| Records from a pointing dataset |
— BEGIN —

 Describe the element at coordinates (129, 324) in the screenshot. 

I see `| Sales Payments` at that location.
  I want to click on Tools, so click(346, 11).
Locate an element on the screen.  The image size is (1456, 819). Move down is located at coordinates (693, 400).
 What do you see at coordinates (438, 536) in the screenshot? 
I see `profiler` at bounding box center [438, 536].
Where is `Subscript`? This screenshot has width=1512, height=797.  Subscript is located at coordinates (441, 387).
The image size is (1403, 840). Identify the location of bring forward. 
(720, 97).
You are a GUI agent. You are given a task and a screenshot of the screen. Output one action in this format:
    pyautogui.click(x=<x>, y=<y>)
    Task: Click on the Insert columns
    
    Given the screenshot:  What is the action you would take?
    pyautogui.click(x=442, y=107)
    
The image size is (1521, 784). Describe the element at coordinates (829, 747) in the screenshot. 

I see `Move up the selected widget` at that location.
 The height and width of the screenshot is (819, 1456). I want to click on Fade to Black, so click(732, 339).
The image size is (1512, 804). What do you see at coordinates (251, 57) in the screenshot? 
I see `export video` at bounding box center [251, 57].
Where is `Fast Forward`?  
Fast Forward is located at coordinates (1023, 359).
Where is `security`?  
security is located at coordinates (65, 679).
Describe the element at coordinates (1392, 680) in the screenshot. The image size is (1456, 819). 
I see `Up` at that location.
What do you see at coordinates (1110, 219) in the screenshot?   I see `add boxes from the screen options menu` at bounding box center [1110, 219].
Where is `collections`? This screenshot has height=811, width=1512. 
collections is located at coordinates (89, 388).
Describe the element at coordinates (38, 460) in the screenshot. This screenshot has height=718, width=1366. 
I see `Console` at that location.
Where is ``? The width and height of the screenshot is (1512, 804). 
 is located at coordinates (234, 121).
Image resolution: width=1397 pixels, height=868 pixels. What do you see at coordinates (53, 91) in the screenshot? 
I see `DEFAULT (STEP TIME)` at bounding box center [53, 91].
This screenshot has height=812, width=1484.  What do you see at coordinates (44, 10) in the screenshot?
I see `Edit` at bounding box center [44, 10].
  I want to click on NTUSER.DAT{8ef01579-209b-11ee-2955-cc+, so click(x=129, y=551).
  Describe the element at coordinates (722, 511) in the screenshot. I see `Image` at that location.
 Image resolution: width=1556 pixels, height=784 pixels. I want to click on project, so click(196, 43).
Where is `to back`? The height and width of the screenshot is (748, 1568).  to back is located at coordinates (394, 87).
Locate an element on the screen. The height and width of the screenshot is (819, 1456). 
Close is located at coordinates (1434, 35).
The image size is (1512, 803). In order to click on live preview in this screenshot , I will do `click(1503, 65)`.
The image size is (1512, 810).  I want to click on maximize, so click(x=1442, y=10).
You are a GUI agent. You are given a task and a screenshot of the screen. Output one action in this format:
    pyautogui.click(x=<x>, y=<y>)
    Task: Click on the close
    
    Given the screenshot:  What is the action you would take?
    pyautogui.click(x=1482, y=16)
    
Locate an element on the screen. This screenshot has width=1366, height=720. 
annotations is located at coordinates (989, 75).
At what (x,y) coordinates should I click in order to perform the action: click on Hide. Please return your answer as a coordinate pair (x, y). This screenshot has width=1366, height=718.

— END —

| Challenge |
Arrange the lines from the line containing "Locate an element on the screen. The" up to and including the line containing "annotations is located" as a Markdown table with two columns, No. and Text. Number each row and omit blank lines.

| Output of the exercise |
| No. | Text |
|---|---|
| 1 | Locate an element on the screen. The height and width of the screenshot is (819, 1456).  |
| 2 | Close is located at coordinates (1434, 35). |
| 3 | The image size is (1512, 803). In order to click on live preview in this screenshot , I will do `click(1503, 65)`. |
| 4 | The image size is (1512, 810).  I want to click on maximize, so click(x=1442, y=10). |
| 5 | You are a GUI agent. You are given a task and a screenshot of the screen. Output one action in this format: |
| 6 |     pyautogui.click(x=<x>, y=<y>) |
| 7 |     Task: Click on the close |
| 8 |     Given the screenshot:  What is the action you would take? |
| 9 |     pyautogui.click(x=1482, y=16) |
| 10 | Locate an element on the screen. This screenshot has width=1366, height=720.  |
| 11 | annotations is located at coordinates (989, 75). |